With respect to the change in guidance next year, you guys have said that it relates to Marcellus, should we assume that it includes some disposition of the remaining properties or is the $0.05 revision related only to the Antero sale?
- EVP, CFO
Well, it's Tom Chewning.
I don't want to isolate that one factor too much.
We do have a range of Marcellus from where we are now to a greater amount but we also have some other changes that go plus and minus.
So the answer is we have many assumptions and we have a low end of the Marcellus assumption and a high end.
Obviously when you start to pick a new number for the low end you get real serious because you want to make sure you don't go below that and the upper end would indicate probably and logically that there would be more Marcellus sales.
- Analyst
As a follow-up on the Marcellus, you've got a royalty interest arrangement I guess as part of your arrangement with Anteros.
When would you expect to begin to receive payment under those wells or under that royalty arrangement?
- CEO, Energy
Paul, this is Paul Koonce.
The agreement has been reached.
Antero is going through and doing a bit of due diligence.
We expect that transaction to close in September.
Antero is making plans to move rigs into the area so they will begin drilling we believe immediately and as soon as they begin production, we'll begin receiving the proceeds on the royalty portion.
- Analyst
So would that be in '09, '010 or?
- CEO, Energy
Certainly we expect we'll begin receiving proceeds as early as '09.
That's going to be a function of how quickly Antero gets their equipment and manpower on site and commence drilling which, again, we believe is going to be before the end of this year.
- Analyst
Thank you very much.
Operator
Thank you for your question, sir.
(OPERATOR INSTRUCTIONS).
Our next question comes from Jonathan Arnold with Merrill Lynch.
- Analyst
Good morning, guys.
- EVP, CFO
Good morning, Jon.
- Analyst
Couple of things, you obviously disclosed the hedging on the generation portfolio for 2010, and I believe what you're doing is just disclosing the hedge position but it wasn't necessarily entered into during the second quarter.
Can you confirm that that's accurate and then maybe comment a bit on what kind of time frame when those hedges were put on and how you relayed them to where the market is today?
- President, CEO, Generation
Jonathan, this is Mark McGettrick.
The hedge percentage I quoted were the actual percentages where we stand today.
If you look at it versus the previous tables, we've increased our hedge percentages at Millstone in '09 by about 6% and at the Northeast coal units about 9% in '09 and about 8% in 2010 from our previous disclosure all in the second quarter.
- Analyst
Okay.
But the 2010 hedges where you're giving us prices for the first time.

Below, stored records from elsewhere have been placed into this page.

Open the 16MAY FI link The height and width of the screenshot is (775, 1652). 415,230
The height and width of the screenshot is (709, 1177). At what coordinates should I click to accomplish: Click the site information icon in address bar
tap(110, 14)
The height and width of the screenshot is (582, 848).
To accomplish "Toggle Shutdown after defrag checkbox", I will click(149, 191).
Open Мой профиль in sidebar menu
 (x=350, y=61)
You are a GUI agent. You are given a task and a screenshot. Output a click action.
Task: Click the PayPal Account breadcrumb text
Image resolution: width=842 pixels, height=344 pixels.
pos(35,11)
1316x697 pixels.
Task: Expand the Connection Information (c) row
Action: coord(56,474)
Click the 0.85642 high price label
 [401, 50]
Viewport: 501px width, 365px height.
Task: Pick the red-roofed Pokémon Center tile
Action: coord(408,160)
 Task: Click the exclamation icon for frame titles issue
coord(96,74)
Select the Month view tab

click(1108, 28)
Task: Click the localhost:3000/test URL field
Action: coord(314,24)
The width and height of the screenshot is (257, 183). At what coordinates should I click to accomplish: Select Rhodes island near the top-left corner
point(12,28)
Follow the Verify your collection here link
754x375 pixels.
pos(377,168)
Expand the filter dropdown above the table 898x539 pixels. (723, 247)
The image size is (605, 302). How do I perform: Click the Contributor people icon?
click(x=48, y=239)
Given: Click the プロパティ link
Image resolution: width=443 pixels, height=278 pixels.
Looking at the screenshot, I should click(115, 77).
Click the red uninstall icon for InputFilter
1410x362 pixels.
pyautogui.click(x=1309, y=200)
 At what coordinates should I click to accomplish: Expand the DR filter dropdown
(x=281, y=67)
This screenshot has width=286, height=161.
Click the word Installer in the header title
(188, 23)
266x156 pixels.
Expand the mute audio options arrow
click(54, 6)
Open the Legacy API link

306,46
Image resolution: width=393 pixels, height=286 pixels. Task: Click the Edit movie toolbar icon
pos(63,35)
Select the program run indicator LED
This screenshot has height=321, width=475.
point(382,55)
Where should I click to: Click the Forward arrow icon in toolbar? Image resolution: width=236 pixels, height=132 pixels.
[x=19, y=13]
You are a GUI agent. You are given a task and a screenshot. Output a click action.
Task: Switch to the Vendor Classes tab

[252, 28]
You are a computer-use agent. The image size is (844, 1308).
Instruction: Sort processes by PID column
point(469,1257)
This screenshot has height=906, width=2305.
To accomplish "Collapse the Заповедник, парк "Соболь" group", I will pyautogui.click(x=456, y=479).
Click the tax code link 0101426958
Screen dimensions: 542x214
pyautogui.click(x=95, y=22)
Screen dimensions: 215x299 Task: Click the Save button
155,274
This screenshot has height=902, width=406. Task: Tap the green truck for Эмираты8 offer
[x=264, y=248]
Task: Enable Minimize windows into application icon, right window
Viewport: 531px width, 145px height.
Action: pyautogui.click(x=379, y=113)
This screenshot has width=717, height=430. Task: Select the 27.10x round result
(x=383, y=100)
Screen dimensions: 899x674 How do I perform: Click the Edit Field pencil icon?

I guess we have the historical percentages in formal disclosure?
- President, CEO, Generation
That's correct.
- Analyst
Then I just had one thing on.
When I look at the quarter, you seem to miss the contracted EBITDA number, I guess, largely in Nepal and you mentioned that you'd run over on your outages.
I was thinking that was just mainly the fact that within Generation that seemed to be offset by a really big upside versus guidance.
The other line right below DD&A, it was on page 35, can you explain what went on there in the utility that was not in any of those specific categories?
- President, CEO, Generation
Yes, Jonathan.
First, you're right, on the Nepal assets our Millstone added terrain over so that's why we're outside or at the low end of that range there.
In terms of the other category in Virginia, that combination of areas, it includes FTRs, ancillaries, and capacity expenses that were all favorable to our guidance range.
We saw a high degree of congestion in our region during the quarter, and we also had our units operated at a fairly high level in response to ancillary service revenues.
So that was much higher than what we anticipated in our original guidance when we put it out a quarter ago.
- Analyst
Thank you.
One other thing related to Marcellus.
I know some of the other players have been having issues related to water permits and the like.
Can you just help us understand where you stand on that issue and the things to think about there in terms of timing around getting this moving?
- CEO, Energy
Yes.
This is Paul.
We've drilled five vertical Marcellus wells that don't require quite the same degree of water that a horizontal wells requires.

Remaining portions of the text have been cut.